**Exercise goal:** The required answer is each line in the entries below where "computer" occurs.

· · · · ·

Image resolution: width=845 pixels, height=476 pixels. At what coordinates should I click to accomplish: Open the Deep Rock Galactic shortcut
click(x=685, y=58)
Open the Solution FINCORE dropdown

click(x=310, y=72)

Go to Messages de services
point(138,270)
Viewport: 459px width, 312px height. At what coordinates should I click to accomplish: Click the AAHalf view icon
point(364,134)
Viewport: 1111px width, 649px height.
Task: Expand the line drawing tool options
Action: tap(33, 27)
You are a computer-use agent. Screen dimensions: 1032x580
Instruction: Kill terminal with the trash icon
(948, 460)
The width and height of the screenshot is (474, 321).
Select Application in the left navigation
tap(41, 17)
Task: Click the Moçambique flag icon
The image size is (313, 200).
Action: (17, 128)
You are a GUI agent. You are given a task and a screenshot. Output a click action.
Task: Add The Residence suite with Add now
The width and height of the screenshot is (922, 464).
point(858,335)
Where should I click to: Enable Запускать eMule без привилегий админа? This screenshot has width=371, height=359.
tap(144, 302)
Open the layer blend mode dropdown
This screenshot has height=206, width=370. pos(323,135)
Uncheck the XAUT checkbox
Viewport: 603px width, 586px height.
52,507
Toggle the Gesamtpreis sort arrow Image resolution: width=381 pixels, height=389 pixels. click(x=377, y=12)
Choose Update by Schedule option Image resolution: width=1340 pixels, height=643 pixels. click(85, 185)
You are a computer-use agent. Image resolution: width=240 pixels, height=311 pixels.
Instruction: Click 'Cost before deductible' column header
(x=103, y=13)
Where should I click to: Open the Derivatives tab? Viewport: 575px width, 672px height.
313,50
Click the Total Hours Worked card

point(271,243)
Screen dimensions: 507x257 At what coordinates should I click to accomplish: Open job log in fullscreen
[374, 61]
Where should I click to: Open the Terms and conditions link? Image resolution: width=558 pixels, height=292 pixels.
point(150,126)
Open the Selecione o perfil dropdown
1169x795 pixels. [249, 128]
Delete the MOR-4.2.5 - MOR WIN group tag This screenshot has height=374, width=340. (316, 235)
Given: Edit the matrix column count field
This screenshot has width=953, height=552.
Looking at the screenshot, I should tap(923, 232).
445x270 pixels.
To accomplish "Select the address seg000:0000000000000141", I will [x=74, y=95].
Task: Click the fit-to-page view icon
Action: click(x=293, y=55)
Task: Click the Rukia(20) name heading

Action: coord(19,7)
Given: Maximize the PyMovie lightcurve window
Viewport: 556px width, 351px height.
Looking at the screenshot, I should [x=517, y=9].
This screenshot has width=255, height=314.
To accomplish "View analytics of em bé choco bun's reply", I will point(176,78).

· · · · ·

**Solved problem:**
You are a computer-use agent. Screen dimensions: 1032x580
You are a computer-use agent. Image resolution: width=240 pixels, height=311 pixels.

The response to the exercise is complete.